━━━━━ Input data

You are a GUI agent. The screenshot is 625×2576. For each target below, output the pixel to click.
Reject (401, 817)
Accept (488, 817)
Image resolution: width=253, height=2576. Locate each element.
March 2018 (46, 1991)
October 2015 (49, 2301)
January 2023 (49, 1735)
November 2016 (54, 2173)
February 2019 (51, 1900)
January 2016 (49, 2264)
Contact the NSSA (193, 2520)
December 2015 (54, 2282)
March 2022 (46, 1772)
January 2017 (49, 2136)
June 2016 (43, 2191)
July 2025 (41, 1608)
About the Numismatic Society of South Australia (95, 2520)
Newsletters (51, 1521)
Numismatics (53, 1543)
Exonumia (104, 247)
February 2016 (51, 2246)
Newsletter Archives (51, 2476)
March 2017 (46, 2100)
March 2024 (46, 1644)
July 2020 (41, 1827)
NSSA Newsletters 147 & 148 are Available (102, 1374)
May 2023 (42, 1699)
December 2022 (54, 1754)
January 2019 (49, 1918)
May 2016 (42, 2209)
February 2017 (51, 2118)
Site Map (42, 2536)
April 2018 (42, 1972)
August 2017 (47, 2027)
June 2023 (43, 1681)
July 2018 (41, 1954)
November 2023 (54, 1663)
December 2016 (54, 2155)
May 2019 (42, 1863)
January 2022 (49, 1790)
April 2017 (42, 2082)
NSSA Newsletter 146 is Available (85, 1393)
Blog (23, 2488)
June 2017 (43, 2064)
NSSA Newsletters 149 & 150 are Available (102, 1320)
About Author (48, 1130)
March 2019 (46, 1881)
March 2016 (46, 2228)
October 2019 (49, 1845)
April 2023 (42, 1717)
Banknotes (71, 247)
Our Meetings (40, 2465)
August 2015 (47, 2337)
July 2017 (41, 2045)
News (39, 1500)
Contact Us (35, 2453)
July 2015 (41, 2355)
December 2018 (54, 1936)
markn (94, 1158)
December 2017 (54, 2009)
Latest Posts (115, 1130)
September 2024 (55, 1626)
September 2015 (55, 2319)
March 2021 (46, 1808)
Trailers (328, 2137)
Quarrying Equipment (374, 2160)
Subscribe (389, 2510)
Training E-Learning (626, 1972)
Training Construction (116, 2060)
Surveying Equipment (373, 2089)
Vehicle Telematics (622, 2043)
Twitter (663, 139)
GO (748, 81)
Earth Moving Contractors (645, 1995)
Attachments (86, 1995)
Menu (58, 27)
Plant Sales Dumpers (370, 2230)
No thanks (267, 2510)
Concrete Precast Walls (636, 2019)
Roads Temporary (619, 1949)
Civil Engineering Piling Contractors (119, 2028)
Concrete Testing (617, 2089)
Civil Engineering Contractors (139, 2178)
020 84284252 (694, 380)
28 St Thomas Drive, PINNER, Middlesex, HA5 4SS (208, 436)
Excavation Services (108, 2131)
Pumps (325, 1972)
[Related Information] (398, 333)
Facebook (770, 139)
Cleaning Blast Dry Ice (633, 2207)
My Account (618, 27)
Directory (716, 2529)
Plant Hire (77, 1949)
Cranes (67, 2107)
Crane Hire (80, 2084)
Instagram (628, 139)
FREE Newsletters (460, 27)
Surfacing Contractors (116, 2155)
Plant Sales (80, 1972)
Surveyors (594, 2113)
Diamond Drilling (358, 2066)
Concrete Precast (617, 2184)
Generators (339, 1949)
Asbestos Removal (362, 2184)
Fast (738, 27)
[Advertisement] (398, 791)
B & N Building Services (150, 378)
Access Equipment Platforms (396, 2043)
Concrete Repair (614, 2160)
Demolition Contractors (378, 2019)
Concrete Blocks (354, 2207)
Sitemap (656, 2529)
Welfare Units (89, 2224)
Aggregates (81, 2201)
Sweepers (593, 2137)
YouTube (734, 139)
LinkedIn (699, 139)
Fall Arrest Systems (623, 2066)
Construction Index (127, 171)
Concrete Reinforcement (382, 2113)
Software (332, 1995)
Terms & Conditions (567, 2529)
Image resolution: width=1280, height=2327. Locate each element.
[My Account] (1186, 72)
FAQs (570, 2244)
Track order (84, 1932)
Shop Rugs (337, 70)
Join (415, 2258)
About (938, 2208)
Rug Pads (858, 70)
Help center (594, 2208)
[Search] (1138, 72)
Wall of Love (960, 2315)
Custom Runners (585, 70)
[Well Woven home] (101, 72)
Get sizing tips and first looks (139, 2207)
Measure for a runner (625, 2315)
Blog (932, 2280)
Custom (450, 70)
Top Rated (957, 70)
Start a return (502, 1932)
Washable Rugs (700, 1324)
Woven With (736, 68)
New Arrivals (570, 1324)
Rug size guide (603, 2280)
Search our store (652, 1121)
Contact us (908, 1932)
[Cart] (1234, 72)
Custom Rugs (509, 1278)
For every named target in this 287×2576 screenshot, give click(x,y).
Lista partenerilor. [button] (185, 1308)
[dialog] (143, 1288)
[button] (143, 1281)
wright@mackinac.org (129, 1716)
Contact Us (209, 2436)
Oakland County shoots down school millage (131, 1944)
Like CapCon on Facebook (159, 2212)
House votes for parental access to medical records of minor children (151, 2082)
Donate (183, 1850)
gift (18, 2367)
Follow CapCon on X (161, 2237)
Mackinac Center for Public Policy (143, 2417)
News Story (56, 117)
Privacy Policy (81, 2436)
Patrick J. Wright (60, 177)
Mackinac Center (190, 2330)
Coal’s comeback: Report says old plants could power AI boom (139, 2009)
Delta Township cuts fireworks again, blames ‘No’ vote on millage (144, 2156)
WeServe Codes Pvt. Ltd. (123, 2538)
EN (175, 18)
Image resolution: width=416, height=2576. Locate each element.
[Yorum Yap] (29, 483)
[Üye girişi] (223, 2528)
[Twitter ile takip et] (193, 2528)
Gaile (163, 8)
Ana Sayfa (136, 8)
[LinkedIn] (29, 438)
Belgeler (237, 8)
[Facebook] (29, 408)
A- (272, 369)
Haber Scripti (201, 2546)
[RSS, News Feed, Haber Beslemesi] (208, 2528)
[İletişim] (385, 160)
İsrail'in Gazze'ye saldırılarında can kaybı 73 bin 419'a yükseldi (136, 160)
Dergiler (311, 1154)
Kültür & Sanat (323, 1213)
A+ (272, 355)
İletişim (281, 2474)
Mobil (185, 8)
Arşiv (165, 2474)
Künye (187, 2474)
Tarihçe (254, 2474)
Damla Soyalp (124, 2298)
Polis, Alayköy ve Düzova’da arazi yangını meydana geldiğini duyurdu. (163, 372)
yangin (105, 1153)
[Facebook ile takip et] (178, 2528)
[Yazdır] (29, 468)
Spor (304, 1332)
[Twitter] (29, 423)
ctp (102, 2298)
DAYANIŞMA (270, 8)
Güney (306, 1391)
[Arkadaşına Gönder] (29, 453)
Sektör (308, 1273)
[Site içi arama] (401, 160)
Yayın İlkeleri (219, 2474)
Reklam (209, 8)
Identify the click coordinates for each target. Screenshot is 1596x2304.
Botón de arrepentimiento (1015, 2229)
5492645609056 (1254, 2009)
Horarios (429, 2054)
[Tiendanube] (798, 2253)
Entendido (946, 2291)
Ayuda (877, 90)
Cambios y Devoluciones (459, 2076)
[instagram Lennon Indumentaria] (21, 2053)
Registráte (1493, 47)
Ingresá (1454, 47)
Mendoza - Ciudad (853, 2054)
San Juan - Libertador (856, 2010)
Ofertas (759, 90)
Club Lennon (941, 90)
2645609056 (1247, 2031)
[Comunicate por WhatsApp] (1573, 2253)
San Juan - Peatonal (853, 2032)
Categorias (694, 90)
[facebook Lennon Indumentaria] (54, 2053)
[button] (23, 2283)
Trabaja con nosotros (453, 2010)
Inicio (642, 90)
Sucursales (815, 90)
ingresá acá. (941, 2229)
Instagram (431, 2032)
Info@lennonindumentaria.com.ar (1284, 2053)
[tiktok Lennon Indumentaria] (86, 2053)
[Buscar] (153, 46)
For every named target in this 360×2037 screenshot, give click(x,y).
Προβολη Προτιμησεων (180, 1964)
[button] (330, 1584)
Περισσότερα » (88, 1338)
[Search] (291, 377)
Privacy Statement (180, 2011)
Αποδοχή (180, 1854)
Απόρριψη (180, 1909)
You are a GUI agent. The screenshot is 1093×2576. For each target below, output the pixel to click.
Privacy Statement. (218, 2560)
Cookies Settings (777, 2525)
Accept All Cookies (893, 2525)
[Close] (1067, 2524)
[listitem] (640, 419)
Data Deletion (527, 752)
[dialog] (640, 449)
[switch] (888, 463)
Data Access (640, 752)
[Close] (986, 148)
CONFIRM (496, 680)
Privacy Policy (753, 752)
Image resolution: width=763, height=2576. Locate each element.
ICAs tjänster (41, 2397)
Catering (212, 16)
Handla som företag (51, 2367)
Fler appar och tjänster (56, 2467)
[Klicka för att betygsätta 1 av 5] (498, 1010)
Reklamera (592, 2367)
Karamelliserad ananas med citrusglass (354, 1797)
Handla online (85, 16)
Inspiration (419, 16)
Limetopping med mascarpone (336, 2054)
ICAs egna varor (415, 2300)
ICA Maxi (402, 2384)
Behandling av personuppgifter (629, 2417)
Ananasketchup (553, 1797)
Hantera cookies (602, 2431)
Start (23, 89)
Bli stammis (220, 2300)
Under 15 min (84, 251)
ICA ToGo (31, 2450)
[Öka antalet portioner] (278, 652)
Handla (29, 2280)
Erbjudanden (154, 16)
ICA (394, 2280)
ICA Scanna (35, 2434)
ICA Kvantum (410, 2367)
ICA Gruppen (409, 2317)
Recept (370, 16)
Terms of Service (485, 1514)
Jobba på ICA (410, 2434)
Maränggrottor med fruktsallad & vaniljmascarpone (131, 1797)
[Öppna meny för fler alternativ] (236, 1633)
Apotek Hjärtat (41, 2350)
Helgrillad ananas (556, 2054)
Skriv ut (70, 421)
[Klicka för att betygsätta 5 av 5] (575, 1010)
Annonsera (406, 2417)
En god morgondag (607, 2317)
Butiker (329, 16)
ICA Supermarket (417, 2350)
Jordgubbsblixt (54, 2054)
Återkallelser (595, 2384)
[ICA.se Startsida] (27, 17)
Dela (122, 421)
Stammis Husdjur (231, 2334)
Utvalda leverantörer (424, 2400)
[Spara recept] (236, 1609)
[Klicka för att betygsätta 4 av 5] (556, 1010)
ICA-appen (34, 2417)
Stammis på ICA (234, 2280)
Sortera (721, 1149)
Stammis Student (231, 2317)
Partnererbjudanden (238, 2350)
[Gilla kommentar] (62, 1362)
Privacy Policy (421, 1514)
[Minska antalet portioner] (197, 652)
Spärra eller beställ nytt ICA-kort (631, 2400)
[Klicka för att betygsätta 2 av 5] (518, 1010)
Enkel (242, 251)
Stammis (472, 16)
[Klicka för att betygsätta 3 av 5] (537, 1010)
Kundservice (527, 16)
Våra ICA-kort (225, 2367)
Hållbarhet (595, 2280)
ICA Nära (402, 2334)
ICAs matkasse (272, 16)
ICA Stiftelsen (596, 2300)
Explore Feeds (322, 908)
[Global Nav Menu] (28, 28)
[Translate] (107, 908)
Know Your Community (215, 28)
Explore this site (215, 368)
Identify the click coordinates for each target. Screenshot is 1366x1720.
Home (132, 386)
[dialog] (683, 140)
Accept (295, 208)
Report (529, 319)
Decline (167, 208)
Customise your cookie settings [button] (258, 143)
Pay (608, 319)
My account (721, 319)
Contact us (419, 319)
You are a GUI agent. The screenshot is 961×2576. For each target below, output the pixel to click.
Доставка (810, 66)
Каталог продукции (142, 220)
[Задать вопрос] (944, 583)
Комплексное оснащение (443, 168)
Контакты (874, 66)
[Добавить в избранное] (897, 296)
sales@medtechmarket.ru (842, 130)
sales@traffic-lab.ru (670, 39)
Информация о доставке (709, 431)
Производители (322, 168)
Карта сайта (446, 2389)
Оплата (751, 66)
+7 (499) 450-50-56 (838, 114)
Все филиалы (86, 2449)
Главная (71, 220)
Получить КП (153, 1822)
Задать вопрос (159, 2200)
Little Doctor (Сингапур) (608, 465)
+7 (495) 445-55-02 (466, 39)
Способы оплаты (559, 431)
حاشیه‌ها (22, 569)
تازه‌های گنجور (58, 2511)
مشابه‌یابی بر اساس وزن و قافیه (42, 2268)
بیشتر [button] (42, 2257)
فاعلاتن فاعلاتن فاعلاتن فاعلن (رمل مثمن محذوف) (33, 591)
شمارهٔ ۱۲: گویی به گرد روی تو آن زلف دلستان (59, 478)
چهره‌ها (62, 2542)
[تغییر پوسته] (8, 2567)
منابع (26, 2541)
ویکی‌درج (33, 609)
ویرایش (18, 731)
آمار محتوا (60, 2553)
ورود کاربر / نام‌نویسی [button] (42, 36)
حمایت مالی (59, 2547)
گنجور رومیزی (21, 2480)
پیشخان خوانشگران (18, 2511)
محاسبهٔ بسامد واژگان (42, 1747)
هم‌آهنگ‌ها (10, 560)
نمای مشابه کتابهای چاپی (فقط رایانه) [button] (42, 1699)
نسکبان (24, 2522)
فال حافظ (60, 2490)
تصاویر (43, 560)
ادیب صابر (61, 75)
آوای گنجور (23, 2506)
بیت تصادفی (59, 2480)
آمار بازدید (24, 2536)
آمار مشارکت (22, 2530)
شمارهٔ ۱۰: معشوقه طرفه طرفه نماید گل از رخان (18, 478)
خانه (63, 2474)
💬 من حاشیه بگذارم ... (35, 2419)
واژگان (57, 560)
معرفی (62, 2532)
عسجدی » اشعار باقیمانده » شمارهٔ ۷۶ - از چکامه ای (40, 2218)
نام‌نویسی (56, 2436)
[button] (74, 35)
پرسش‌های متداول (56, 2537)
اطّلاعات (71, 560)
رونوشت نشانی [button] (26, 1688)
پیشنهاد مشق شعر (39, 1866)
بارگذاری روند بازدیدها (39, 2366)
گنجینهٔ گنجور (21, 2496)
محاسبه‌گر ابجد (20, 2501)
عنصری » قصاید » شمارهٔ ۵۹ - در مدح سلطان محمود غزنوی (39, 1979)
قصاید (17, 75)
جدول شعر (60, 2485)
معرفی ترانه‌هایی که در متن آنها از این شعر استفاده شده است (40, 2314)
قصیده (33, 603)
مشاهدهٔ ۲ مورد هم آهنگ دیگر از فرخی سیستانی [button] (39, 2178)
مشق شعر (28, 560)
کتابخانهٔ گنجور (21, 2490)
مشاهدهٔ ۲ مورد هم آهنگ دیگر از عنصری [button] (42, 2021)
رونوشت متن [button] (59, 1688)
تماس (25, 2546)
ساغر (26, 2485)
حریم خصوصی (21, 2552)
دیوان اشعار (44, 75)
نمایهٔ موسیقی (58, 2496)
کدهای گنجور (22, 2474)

━━━━━━━━━━

→ **What you will do**: Filter the material above down to the lines that hold the word "target".

→ **Output for this task**:
You are a GUI agent. The screenshot is 625×2576. For each target below, output the pixel to click.
For every named target in this 287×2576 screenshot, give click(x,y).
Identify the click coordinates for each target. Screenshot is 1596x2304.
For every named target in this 360×2037 screenshot, give click(x,y).
You are a GUI agent. The screenshot is 1093×2576. For each target below, output the pixel to click.
Identify the click coordinates for each target. Screenshot is 1366x1720.
You are a GUI agent. The screenshot is 961×2576. For each target below, output the pixel to click.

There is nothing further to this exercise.